Supplied material>

————————

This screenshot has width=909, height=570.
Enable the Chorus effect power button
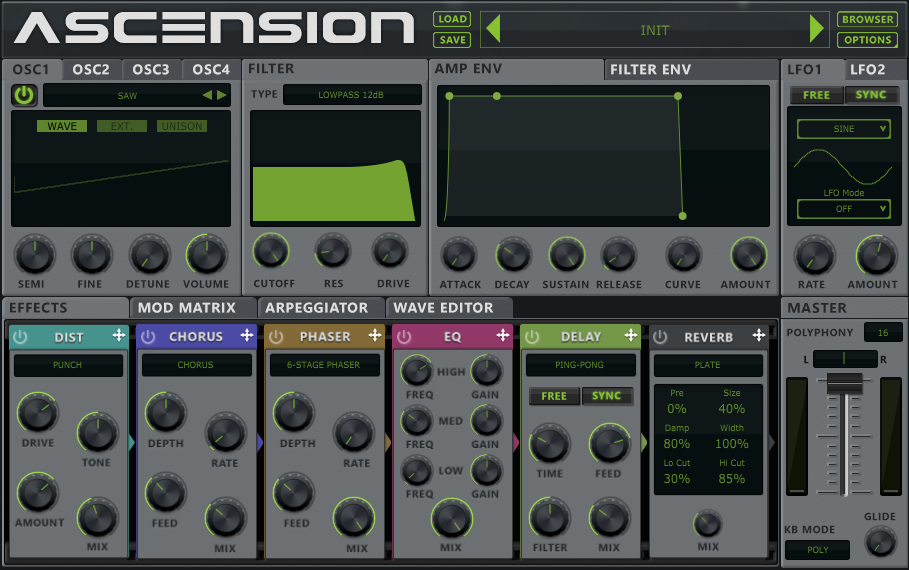[148, 337]
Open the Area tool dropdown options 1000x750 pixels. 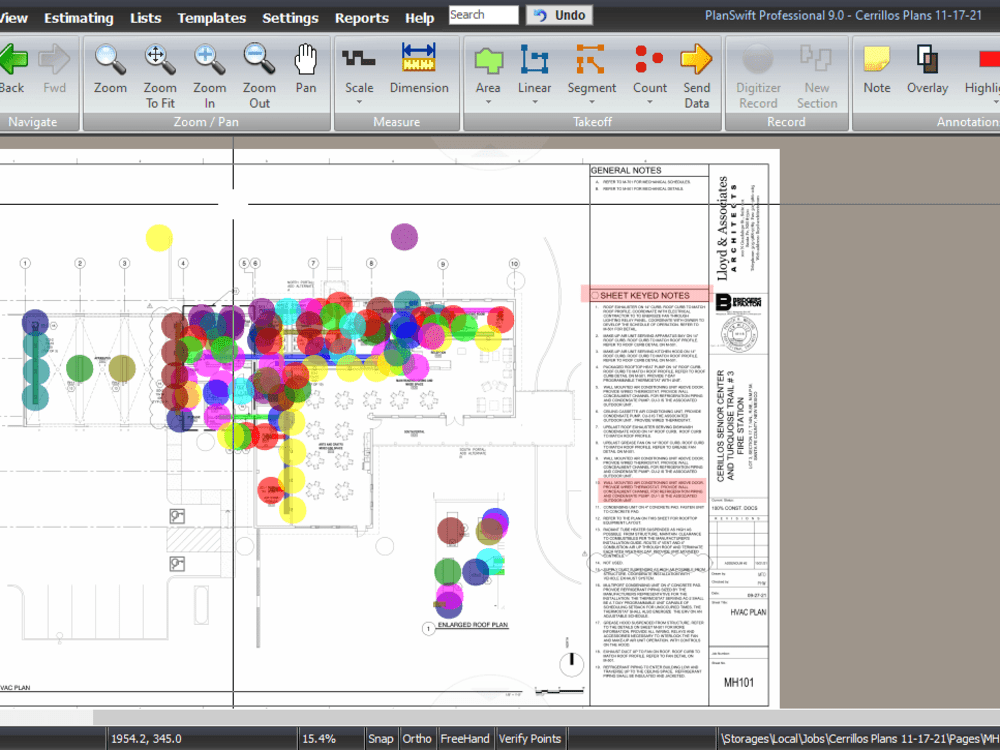(487, 100)
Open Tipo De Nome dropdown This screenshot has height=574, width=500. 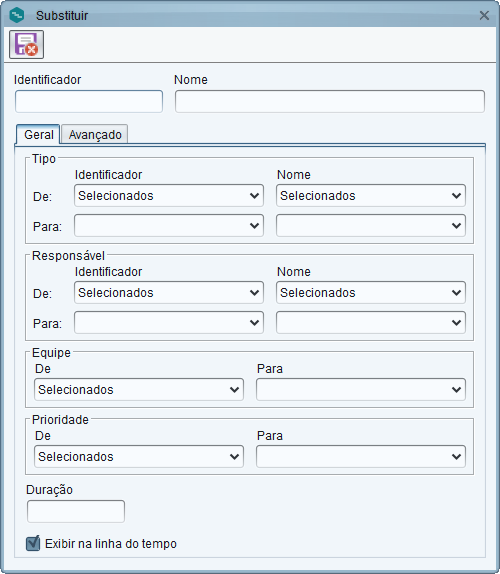pos(371,195)
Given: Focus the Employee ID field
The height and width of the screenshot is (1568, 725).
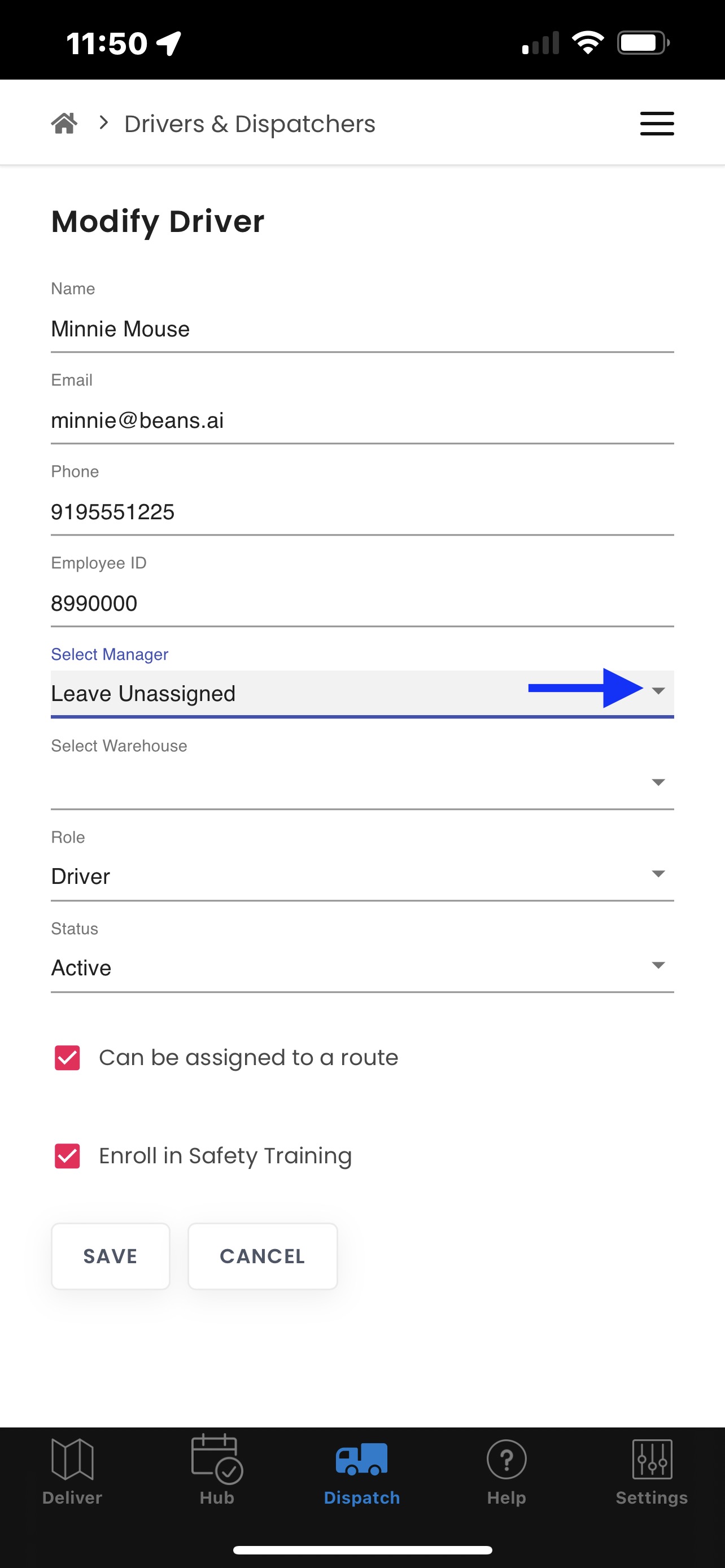Looking at the screenshot, I should 361,604.

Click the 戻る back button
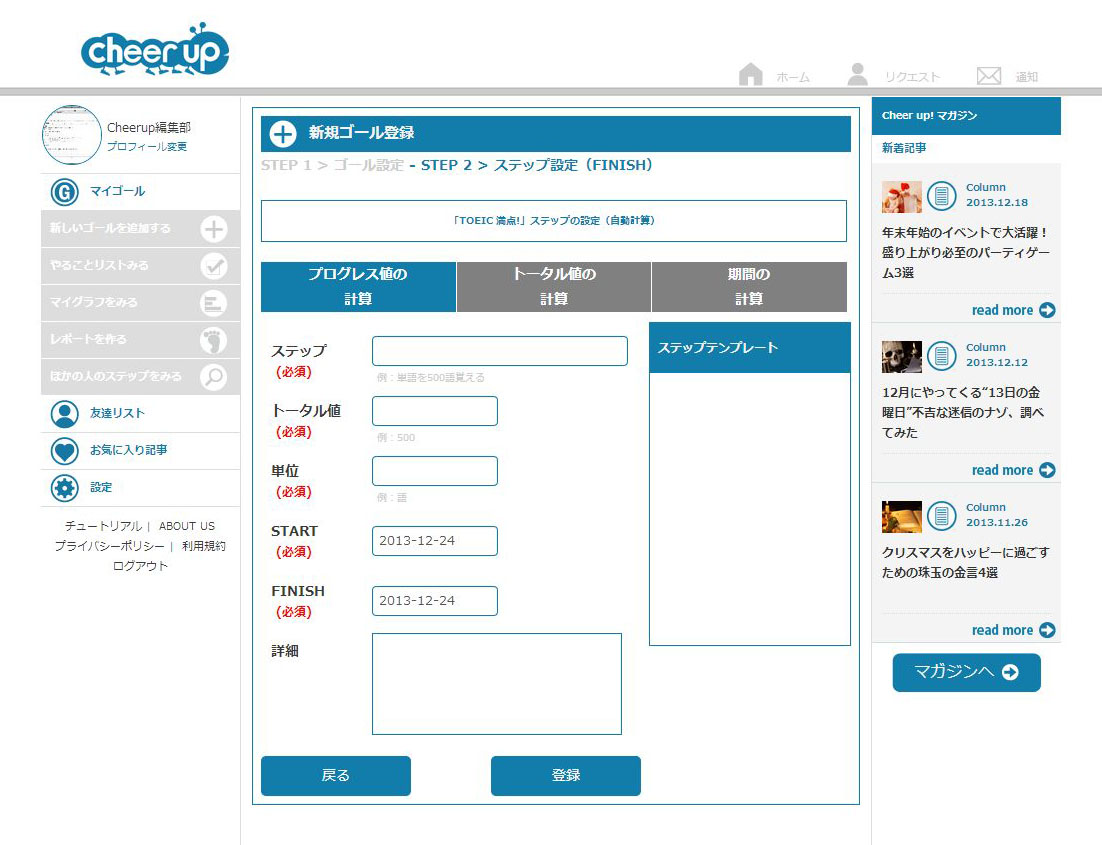coord(336,776)
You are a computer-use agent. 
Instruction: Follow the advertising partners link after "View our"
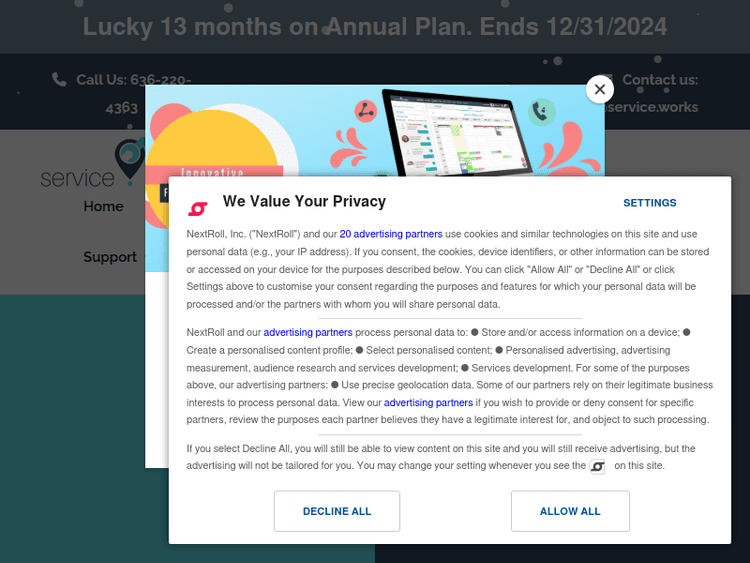click(428, 402)
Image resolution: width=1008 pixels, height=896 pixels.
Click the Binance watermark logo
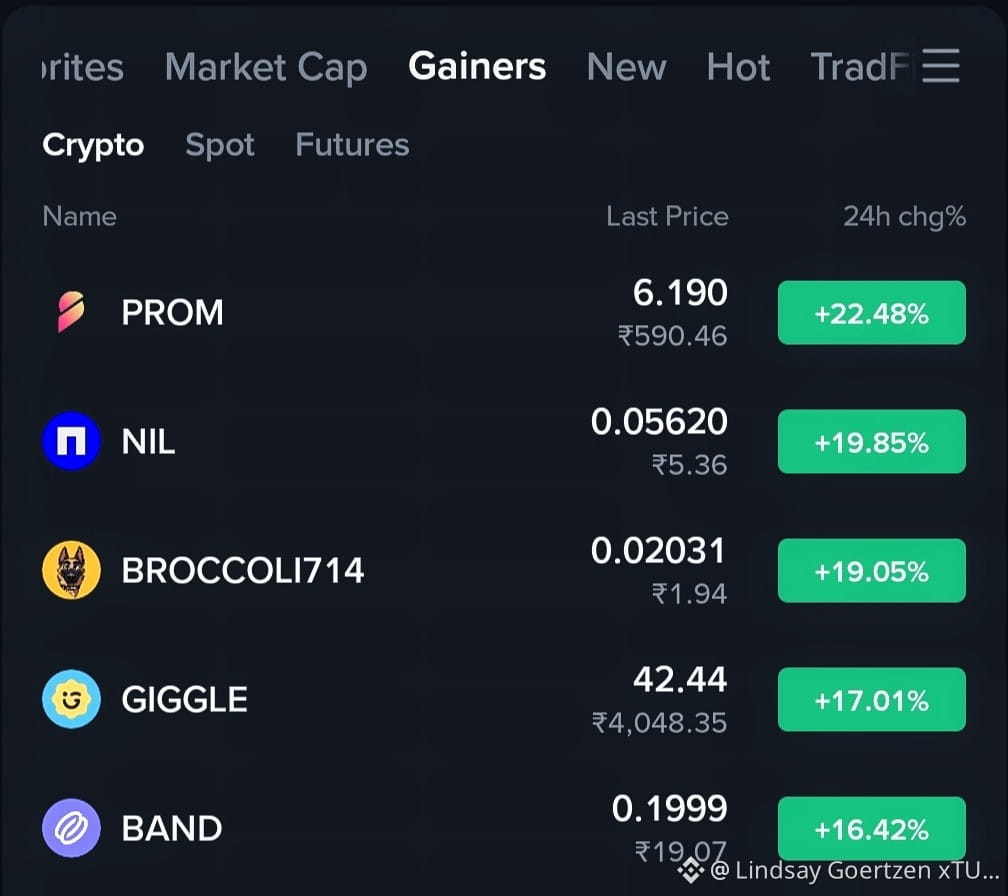coord(691,870)
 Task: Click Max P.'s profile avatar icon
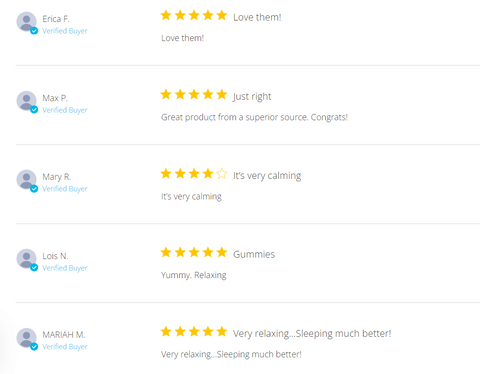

————————

Instructions to follow> Once the line containing "You are a computer-use agent." is found, write out exactly that line and each line after it through the end of the entries, omitting pictures.

Result for this exercise>
You are a computer-use agent. 
Instruction: Follow the advertising partners link after "View our"
click(428, 402)
Image resolution: width=1008 pixels, height=896 pixels.
Click the Binance watermark logo
coord(691,870)
 Task: Click Max P.'s profile avatar icon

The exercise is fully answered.